Kata anzala pada umumnya digunakan untuk menunjukkan turunnya sesuatu secara utuh atau sekaligus, sedangkan kata nazzala digunakan untuk turunnya sesuatu sedikit demi sedikit atau secara berangsur-angsur. Dari dasar kata inilah ulama tafsir memahami turunnya al-Qur’an dengan dua proses, yaitu turun secara sekaligus kemudian setelah itu turun lagi secara berangsur-angsur. Yang dimaksud dengan turun secara sekaligus, yaitu dari lauhil mahfudz ke langit dunia, dan setelah itu turun secara berangsur-angsur dari langit dunia sampai kepada Nabi Muhammad SAW melalui malaikat jibril selama kurang lebih 23 tahun.

Kemudian ayat di atas menerangkan tentang lailatul Qadar yang diyakini sebagai malam kemuliaan. Mulia dikarenakan pada malam tersebut ditentukan berbagai urusan makhluk sesuai dengan makna ayat min kulli amrin, dan akan terbebaskan dari segala macam kekurangan baik secara lahiriah maupun batiniyah sehingga seseorang yang hidup dalam salam akan terbebaskan dari penyakit, kemiskinan, kebodohan, dan lain sebagainya.

Kemulian lailatul Qadar yang diuraikan pada ayat di atas, hingga saat ini manusia belum mampu mengetahui dan menjangkau secara keseluruhan betapa hebat dan mulianya malam tersebut. Kata-kata yang digunakan oleh manusia sangat terbatas, dan akhirnya sulit melukiskan, serta nalarnya sukar untuk menjangkaunya. Bahkan hanya bisa menggambarkannnya dengan istilah malam itu lebih baik dari seribu bulan. Meskipun demikian, beberapa hadis Nabi menunjukkan tanda-tanda diturunkannya al-Qadar tersebut. Antara lain hadis yang diriwayatkan oleh Ibnu Abbas ra, Nabi saw bersabda: “lailatul Qadar adalah malam tentram dan tenang, tidak terlalu panas dan tidak pula terlalu dingin, dan keesokan paginya sang surya terbit dengan sinar lemah berwarna merah.” Beberapa riwayat yang lainnya juga mengungkapkan bahwa carilah Lailatul Qadar itu pada 10 akhir ramadhan utamanya pada malam-malam ganjil.

Ada hal yang unik ketika beberapa riwayat menyebutkan untuk mencari lailatul qadar pada malam-malam ganjil saja khususnya sepuluh akhir ramadhan. Yang perlu juga kita yakini adalah turunnya malam kemuliaan tersebut akan terus ada hingga kiamat tiba sesuai dengan penggunaan kata tanazzalul malaikatu (turunnya malaikat), dimana kata tanazzalu adalah bentuk fi’il mudhari’ yang digunakan untuk waktu sekarang, sementara berlangsung atau yang akan datang.
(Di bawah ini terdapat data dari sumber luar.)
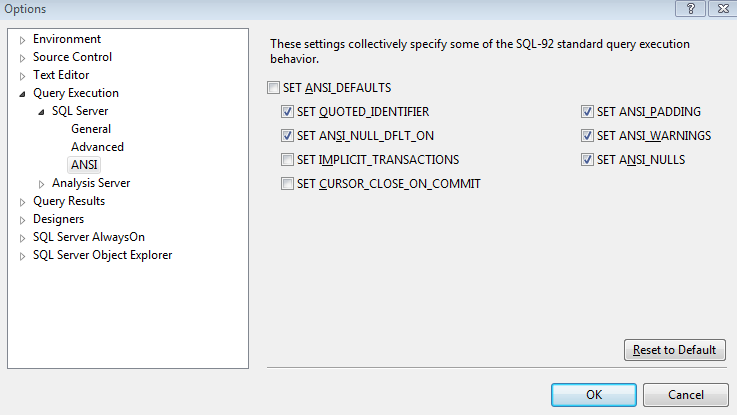Check SET CURSOR_CLOSE_ON_COMMIT option

click(288, 184)
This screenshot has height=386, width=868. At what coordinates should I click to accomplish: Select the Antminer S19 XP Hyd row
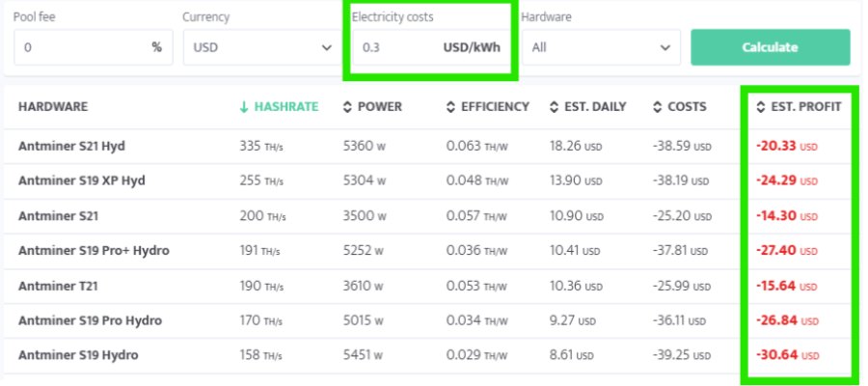click(81, 181)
Jika melihat kebiasaan masyarakat khususnya yang ada di Indonesia, pada sepuluh akhir ramadhan masjid-masjid sudah mulai sepi dan sebaliknya tempat-tempat perbelanjaan, mall dan sejenisnya mulai ramai bahkan lebih padat dibandingkan pada awal ramadhan, inilah salah satu hikmah mengapa Nabi mengatakan “carilah lailatul qadar pada sepuluh akhir ramadhan”. Olehnya itu dugaan sementara bagi penulis bahwa dengan adanya hadis-hadis yang mengajurkan untuk mencari lailatul qadar pada sepuluh akhir ramadhan, dapat memberikan sprit keagamaan yang mulai kendor. ganjaran pahala yang berlipat gandapun menjadi balasan bagi mereka yang istiqamah hingga akhir ramadhan.

Selama pencaharian lailatul qadar, dianjurkan untuk memperbanyak ibadah baik itu yang berkaitan dengan sholat sunnah, i’tiqaf di masjid, tadarusan, memperbanyak zikir, hingga ibadah-ibadah lainnya. Pertanyaannya kemudian adalah apakah lailatul qadar itu hanya milik orang yang beribadah mahdah saja?, tentu tidak demikian. Sebab inti dari menggapai lailatul qadar adalah berbuat kebaikan baik itu bentuknya dengan beribadah kepada Allah swt mapun membatu sesama. Misalnya saja di masa pademi seperti saat sekarang ini, bisa jadi para tenaga kesehatan yang menangani pasien covid-19 juga menginginkan beribadah tiap malamnya, namun apa hendak dikata daya pun tak sampai dikarenakan harus merawat pasien yang terjangkit virus.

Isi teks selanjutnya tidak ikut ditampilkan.